Saturday, November 5, 2011

Yay I'm writing again!


I STILL haven't written what I came here to write! 2 blog posts later and I really think I'm going to post the things I was thinking about before I opened up blogger. haha I guess I had some catching up to do.


John 10:6-10 Jesus told this simple story, but they had no idea what he was talking about. So he tried again. "I'll be explicit, then. I am the Gate for the sheep. All those others are up to no good—sheep stealers, every one of them. But the sheep didn't listen to them. I am the Gate. Anyone who goes through me will be cared forwill FREELY go in and out, and find pasture. A thief is only there to steal and kill and destroy. I came so they can have REAL and eternal LIFE, MORE and BETTER life than they ever DREAMED of. (I came that they may have and enjoy life, and have it in abundance (to the FULL, till it [b]OVERFLOWS [AMP]).

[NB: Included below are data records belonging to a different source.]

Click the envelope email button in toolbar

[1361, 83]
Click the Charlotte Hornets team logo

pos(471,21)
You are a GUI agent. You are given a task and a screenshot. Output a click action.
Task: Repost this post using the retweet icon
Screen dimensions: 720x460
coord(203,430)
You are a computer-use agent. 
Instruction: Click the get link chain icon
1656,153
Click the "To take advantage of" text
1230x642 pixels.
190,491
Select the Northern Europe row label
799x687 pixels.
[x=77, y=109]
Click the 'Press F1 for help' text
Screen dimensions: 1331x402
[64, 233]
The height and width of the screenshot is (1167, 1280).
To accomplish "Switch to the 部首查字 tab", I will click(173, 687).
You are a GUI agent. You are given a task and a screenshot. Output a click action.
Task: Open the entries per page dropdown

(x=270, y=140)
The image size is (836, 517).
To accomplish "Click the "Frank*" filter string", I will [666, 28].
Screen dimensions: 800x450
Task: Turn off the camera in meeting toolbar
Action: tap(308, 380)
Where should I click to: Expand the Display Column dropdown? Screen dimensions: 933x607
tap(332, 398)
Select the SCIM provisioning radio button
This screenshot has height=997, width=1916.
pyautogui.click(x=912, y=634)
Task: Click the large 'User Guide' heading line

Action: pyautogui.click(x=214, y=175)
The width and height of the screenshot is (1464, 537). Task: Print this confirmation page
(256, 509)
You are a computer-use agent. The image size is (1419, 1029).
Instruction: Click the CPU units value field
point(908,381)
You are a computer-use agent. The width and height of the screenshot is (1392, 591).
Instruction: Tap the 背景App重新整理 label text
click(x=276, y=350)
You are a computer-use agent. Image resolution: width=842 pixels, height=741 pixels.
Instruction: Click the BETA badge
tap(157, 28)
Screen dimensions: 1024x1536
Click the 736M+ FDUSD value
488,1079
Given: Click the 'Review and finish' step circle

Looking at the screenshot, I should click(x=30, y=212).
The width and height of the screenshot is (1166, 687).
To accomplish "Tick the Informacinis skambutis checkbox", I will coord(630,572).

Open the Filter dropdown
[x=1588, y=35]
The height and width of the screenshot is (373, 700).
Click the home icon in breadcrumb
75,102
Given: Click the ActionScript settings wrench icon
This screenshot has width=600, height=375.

I read this after the videos I'm about to post. But the one thing that I have been thinking over the past few weeks when I've been in my funk is "I don't get this - I want more, I SHOULD be having more life then I feel. I have Jesus. What is going on? Something is off etc. etc. etc." My heart was hard AGAIN. But once I watched the videos my heart began to melt a little at a time and as I thought about the goodness of God and how much He loves me and how much power He has I began to believe and think about what it says in the bible that God has called us to have a life that is more and better then we've ever dreamed, abundant, full, and overflowing. As I read the scripture again I saw what happened. "Anyone who goes through me will be cared for - will freely go in and out... AND "the thief was there to steal and kill and destroy." I freely went in and OUT. And my joy and hope got stolen when I chose not to be in the safety of my shepherd, my Daddy, God/Jesus.

So first I watched Flyleaf's Lacey's testimony from being an atheist at 10 years old, to planning on killing herself at 16, to God chasing her that day and her allowing Him to come and heal the broken places that saved her life... This is just one of the many videos of her telling her story on YouTube.



and this was the part of the video I typed up and posted on facebook:

"He's seen you crying yourself to sleep every night & He didn't intend for you to live that way. He came so that you would have life and have it to the fullest. When we talk about sin, we need to understand what sin is - Sin is not God saying "you can't do this, you can't do this" because He wants to take something away from you. He's saying, "if you do this, it will be death - if you do this it will be life" & He says "Please, choose life so that you can live. Please I made you, I know how you work. I made this whole Earth, I know how it works, & please I'm telling You, This is Life, This is death. Please choose Life so you can live. ""

I never heard 'sin; put that way, even though it resonated so much within me and know I've heard something similar. I want to choose life and I want it to be ABUNDANT [John 10:6-10] life. Not "just get me through this day life"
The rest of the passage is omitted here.